- _What to do_
1: Rewrite the passage on RCAF Station Sea Island from "RCAF Station Sea Island was" up to and including "22 July 1940.", changing "Elementary" to "Primary".
2: Write the next part of the history of RCAF Station Sea Island, picking up after its last sentence.

- _Extract_
........

Site information
- Owner: Department of National Defence (Canada) and Department of Transport (Canada)

Location
- RCAF Station Sea Island
- Coordinates: 49°11′N 123°10′W﻿ / ﻿49.183°N 123.167°W

Airfield information
- Elevation: Sea Level (0 feet (0 m)) AMSL
Runways
| Direction | Length and surface |
| 7/25 | 5,050 feet (1,539 m) Hard Surface |
| 11/29 | 5,000 feet (1,524 m) Hard Surface |
| 2/20 | 3,850 feet (1,173 m) Hard Surface |

= RCAF Station Sea Island =

RCAF Station Sea Island was a World War II, British Commonwealth Air Training Plan station located near Vancouver, British Columbia.

==History==
===World War II===
No 8 Elementary Flying Training School (EFTS) formed here on 22 July 1940.

........

- _Data to examine_
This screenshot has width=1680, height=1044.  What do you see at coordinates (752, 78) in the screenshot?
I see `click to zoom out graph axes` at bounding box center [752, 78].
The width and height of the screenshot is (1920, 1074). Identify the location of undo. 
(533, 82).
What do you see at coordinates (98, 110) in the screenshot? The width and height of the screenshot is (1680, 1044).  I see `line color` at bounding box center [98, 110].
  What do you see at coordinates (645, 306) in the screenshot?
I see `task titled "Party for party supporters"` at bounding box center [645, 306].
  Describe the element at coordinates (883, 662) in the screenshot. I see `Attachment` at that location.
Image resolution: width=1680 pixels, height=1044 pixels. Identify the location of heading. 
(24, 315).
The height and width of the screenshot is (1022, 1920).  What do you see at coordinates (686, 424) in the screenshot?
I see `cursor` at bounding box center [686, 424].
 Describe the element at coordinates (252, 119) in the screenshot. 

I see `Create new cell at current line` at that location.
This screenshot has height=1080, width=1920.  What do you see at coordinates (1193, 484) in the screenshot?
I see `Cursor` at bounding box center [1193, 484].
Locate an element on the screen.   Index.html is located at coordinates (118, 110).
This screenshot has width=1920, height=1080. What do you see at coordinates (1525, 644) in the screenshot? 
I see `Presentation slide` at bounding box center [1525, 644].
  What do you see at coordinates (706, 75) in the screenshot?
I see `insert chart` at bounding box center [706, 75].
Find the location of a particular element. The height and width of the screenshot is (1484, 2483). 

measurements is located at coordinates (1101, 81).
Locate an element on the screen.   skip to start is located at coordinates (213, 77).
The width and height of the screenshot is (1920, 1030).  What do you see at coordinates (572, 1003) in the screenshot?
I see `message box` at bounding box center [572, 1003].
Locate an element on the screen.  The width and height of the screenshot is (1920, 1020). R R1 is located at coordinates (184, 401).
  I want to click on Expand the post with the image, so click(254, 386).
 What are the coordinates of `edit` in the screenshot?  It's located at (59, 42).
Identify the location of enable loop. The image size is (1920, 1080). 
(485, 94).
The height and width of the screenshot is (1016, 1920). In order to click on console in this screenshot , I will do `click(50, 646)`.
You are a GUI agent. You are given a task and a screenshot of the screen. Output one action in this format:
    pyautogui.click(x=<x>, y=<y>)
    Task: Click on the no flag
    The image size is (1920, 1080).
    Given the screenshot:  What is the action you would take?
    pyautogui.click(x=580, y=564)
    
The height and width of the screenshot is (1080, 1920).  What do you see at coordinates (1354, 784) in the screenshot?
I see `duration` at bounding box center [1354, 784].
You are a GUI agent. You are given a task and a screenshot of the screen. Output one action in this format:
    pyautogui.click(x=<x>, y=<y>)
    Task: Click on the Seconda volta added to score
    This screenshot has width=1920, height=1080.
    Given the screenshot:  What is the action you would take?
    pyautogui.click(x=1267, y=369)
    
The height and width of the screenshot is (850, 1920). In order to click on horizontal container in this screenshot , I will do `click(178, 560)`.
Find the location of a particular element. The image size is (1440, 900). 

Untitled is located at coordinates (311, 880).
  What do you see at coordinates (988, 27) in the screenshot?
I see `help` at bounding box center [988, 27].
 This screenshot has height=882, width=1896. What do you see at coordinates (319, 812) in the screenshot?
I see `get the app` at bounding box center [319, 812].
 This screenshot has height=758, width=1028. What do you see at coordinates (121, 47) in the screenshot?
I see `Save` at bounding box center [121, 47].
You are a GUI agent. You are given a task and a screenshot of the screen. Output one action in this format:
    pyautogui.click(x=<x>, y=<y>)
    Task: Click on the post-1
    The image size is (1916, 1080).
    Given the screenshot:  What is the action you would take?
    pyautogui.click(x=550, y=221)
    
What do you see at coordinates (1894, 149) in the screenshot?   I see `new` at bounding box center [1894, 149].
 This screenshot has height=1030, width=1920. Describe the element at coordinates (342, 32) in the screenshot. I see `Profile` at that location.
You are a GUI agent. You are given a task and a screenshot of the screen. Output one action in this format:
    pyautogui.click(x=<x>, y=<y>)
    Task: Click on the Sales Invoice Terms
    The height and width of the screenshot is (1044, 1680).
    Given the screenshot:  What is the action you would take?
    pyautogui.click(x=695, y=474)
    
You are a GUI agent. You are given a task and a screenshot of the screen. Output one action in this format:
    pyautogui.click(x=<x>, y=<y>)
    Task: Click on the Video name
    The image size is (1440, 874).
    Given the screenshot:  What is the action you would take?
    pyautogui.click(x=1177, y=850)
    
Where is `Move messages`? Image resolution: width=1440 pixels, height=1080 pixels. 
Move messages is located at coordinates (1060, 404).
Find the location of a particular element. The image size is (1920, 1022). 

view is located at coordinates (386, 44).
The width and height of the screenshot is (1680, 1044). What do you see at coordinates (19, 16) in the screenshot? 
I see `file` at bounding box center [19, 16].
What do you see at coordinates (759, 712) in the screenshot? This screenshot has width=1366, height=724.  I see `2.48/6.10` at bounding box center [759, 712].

........

- _Answers to the problems_
1:
RCAF Station Sea Island was a World War II, British Commonwealth Air Training Plan station located near Vancouver, British Columbia.

==History==
===World War II===
No 8 Primary Flying Training School (EFTS) formed here on 22 July 1940.

2:
====Aerodrome information====
In approximately 1942 the aerodrome was listed at with a Var. 24 degrees E and elevation of Sea level. The aerodrome was listed as under construction usable and three runways were listed as follows:

| Runway Name | Length | Width | Surface |
|---|---|---|---|
| 7/25 | 5,050 feet (1,539 m) | 200 feet (61 m) | Hard surfaced |
| 11/29 | 5,000 feet (1,524 m) | 200 feet (61 m) | Hard surfaced |
| 2/20 | 3,850 feet (1,173 m) | 150 feet (46 m) | Hard surfaced |

===Postwar===
After the war the station was renamed RCAF Station Vancouver.

No 442 Squadron was re-activated as No 442 "City of Vancouver" Auxiliary Fighter Squadron at Sea Island 15 April 1946, but was later re-designated an Auxiliary Transport Squadron. No 123 Rescue Flight and NO 121 Composite Flight (KU) were also formed at Sea Island.

On 1 December 1951, No 442 Squadron was split in half to form No 443 "City of New Westminster" Squadron.

RCAF Station Vancouver closed on 31 March 1964.

Today this area is the site of Vancouver International Airport.